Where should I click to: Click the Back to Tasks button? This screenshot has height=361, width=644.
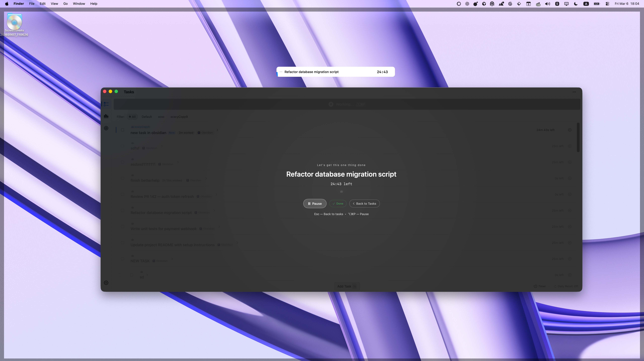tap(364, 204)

==

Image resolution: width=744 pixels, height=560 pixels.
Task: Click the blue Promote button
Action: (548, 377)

...

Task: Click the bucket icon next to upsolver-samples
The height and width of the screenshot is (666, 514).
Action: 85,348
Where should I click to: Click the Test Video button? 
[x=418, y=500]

» **Challenge**: Copy out the items word for word, from the line containing "Task: Click the bucket" through the line containing "[x=418, y=500]", both included.

» **Exercise solution**:
Task: Click the bucket icon next to upsolver-samples
The height and width of the screenshot is (666, 514).
Action: 85,348
Where should I click to: Click the Test Video button? 
[x=418, y=500]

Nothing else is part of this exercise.